| WHAT THE EXERCISE ASKS |
Restate the listing word for word. Stop at the line that holds "[Фото 8] (232, 1842)", include it, and leave out all pictures.

| DATA FOR THE TASK |
====

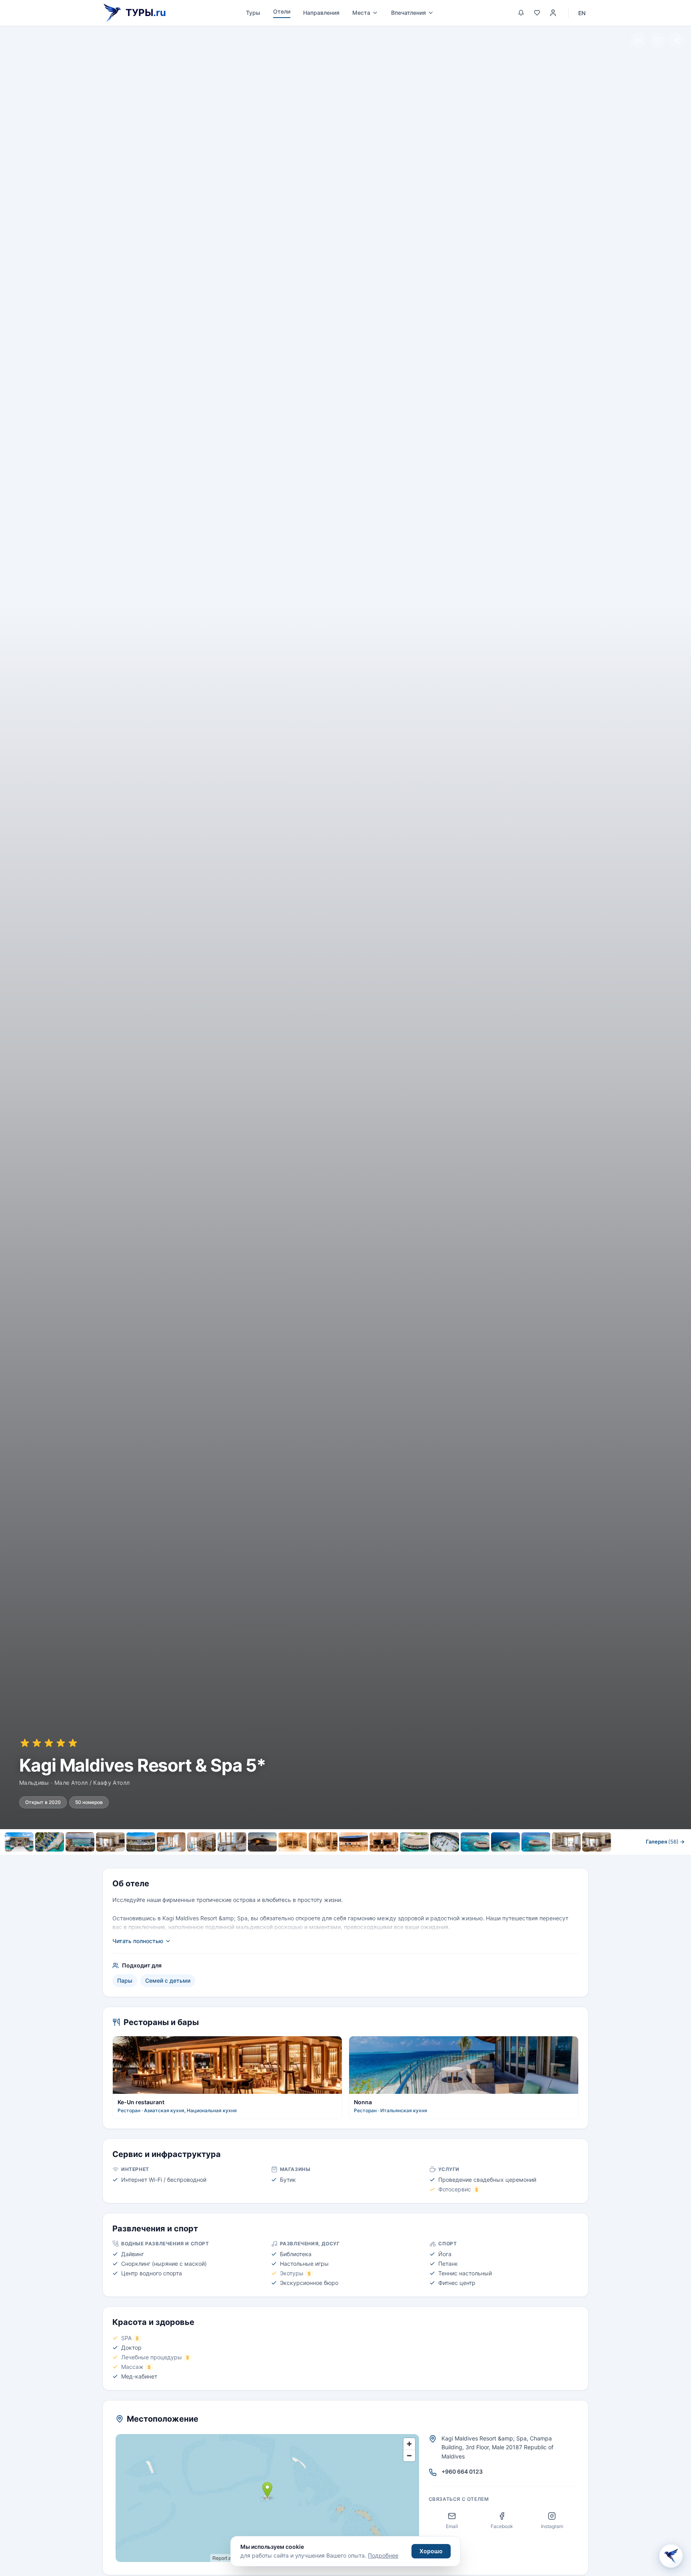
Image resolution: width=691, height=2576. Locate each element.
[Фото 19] (566, 1842)
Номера (260, 1859)
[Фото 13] (383, 1842)
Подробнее (383, 2555)
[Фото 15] (444, 1842)
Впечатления (408, 12)
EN (581, 13)
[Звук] (638, 40)
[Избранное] (537, 13)
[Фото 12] (353, 1842)
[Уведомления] (521, 13)
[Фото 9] (262, 1842)
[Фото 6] (171, 1842)
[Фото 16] (475, 1842)
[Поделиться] (677, 40)
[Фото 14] (414, 1842)
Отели (281, 11)
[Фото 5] (140, 1842)
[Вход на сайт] (553, 13)
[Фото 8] (232, 1842)
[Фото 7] (201, 1842)
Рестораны (300, 1859)
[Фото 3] (80, 1842)
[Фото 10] (292, 1842)
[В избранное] (657, 40)
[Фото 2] (49, 1842)
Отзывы (431, 1859)
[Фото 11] (323, 1842)
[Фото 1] (19, 1842)
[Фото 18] (535, 1842)
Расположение (385, 1859)
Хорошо (431, 2551)
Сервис (340, 1859)
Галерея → (665, 1841)
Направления (321, 12)
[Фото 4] (110, 1842)
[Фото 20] (596, 1842)
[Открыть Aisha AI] (671, 2553)
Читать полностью (137, 1940)
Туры (253, 12)
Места (361, 12)
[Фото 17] (505, 1842)
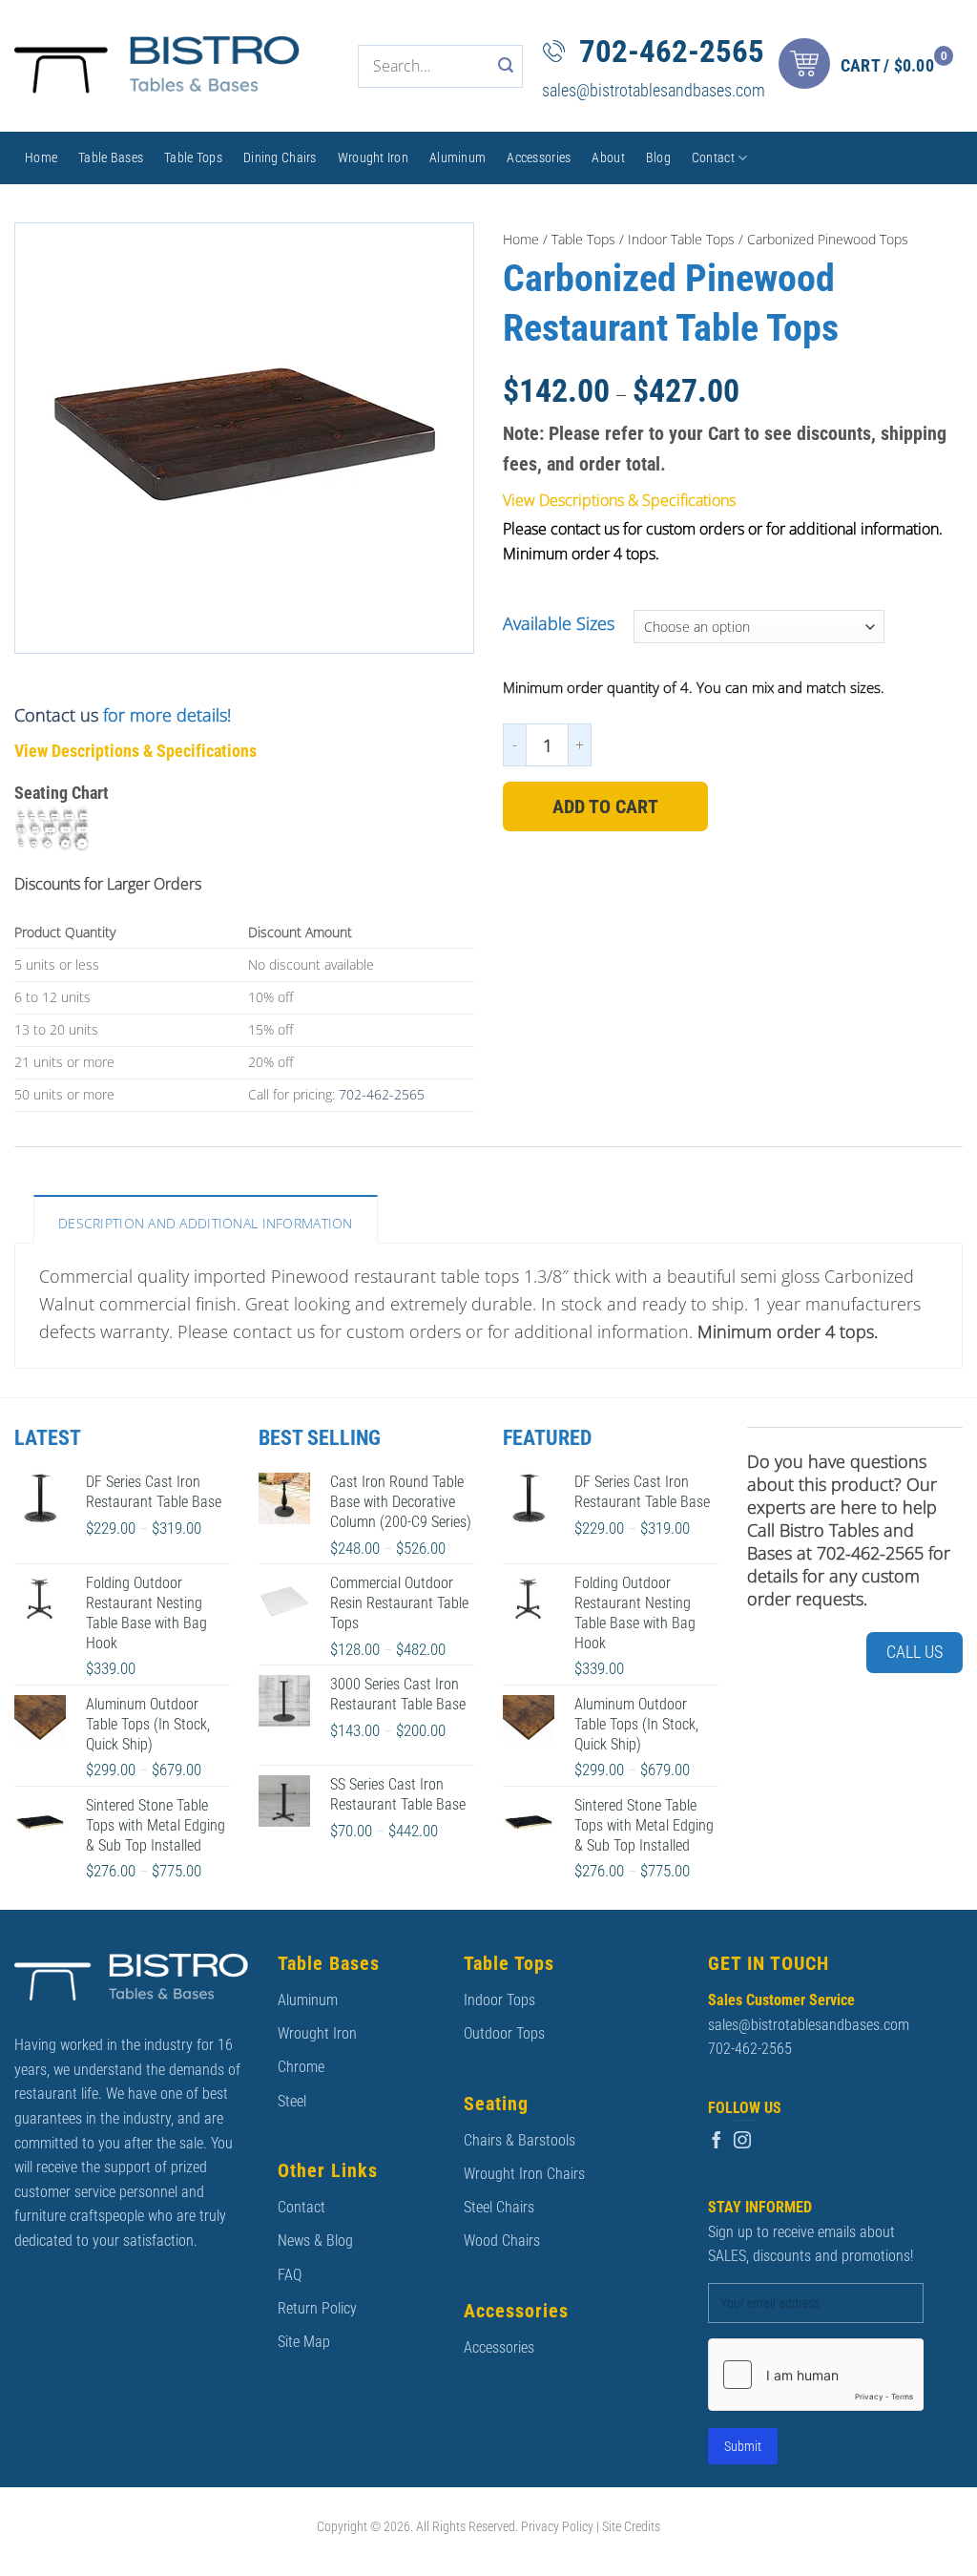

====

| EXERCISE ANSWER |
Image resolution: width=691, height=2576. Locate each element.
[Фото 19] (566, 1842)
Номера (260, 1859)
[Фото 13] (383, 1842)
Подробнее (383, 2555)
[Фото 15] (444, 1842)
Впечатления (408, 12)
EN (581, 13)
[Звук] (638, 40)
[Избранное] (537, 13)
[Фото 12] (353, 1842)
[Уведомления] (521, 13)
[Фото 9] (262, 1842)
[Фото 6] (171, 1842)
[Фото 16] (475, 1842)
[Поделиться] (677, 40)
[Фото 14] (414, 1842)
Отели (281, 11)
[Фото 5] (140, 1842)
[Вход на сайт] (553, 13)
[Фото 8] (232, 1842)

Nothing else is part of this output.